Sandbox + tool execution

LLMs running tools is a power feature. It’s also a foot-gun: a model that can call a shell can also call rm -rf, fetch exfiltration URLs, read SSH keys, or modify files outside its scope. Modulatio treats tool execution as a security boundary by default — every tool call goes through layered defenses before the model’s request becomes an actual side effect.

This page is the architectural deep-dive on those layers. If you want the user-facing tool reference, see Tool catalog. For the broader skill system, see Skill system.

Five layers of defense

A run_shell call passes through five gates between the model’s emission and the actual subprocess:

Profile allowlist. passive vs full — restricts which argv shapes are even considered.
Path safety. All file arguments must resolve under artifacts_root; absolute paths that resolve outside fail.
No shell expansion. subprocess.run(shell=False); pipes, &&, ;, $(), heredocs are literal arg tokens that fail the allowlist.
Sandbox confinement. When bubblewrap is available, the subprocess runs inside a confined namespace: read-only host filesystem, only artifacts_root writable, network gated to the skill’s needs_network declaration, environment stripped of secrets.
needs_network + pass_env gates. Per-skill declarations that bind ContextVars; the sandbox reads them when constructing the bwrap argv.

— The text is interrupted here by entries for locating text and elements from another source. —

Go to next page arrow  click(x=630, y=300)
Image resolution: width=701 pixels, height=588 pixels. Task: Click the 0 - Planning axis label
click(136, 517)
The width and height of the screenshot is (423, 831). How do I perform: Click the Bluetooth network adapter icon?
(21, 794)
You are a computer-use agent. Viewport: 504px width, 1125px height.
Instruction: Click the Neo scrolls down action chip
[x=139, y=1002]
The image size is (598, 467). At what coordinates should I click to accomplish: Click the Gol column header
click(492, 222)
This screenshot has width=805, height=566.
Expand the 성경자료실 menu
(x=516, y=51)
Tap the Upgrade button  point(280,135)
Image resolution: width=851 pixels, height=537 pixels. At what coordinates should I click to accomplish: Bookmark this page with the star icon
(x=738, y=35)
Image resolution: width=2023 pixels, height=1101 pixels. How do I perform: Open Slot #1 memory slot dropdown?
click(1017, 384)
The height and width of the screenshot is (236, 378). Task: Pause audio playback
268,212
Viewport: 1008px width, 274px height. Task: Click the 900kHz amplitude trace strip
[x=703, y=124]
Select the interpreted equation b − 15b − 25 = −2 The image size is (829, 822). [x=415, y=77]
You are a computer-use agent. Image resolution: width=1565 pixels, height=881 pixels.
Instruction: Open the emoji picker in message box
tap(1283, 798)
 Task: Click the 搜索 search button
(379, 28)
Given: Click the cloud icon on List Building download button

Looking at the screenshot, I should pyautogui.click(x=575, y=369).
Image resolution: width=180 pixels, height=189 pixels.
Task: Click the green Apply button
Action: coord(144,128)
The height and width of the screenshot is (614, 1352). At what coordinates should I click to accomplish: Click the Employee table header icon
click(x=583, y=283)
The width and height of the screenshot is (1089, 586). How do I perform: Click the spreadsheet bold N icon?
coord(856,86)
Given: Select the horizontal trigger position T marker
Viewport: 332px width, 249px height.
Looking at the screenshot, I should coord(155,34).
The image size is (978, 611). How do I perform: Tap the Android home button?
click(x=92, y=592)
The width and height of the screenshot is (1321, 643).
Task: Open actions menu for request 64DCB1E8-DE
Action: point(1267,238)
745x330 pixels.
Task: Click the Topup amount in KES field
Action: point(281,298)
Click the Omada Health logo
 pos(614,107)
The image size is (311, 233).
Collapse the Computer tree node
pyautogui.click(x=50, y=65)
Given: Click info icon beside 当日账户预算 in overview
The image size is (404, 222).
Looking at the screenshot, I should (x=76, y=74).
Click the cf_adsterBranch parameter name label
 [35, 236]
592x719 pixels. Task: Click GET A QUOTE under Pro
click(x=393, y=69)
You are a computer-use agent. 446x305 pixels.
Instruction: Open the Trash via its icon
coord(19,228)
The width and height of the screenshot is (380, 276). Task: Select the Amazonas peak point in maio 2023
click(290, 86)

A subverted model can defeat any single layer; defeating all five in concert is genuinely hard.

Layer 1 — profile allowlist

Two profiles, with strict allowlists per profile:

`passive` — read-only / parse-only

Accepts:

Python. python3 --version / -V. python3 -m py_compile file.py (canonical syntax check; the stdlib compiler runs but never executes the user file’s top-level). ruff check, mypy file.py, pyflakes file.py.
Node. node --version / -v. npm --version.
Ruby. ruby --version / -v. ruby -c file.rb (syntax check). bundle --version. rubocop file.rb.
Go. go version. go vet [args]. gofmt -l <file>.go, gofmt -d <file>.go (no rewrite).
Filesystem inspection. ls, ls -la, ls <file/dir>. cat <file>, head <file>, head -N <file>, head -n N <file>.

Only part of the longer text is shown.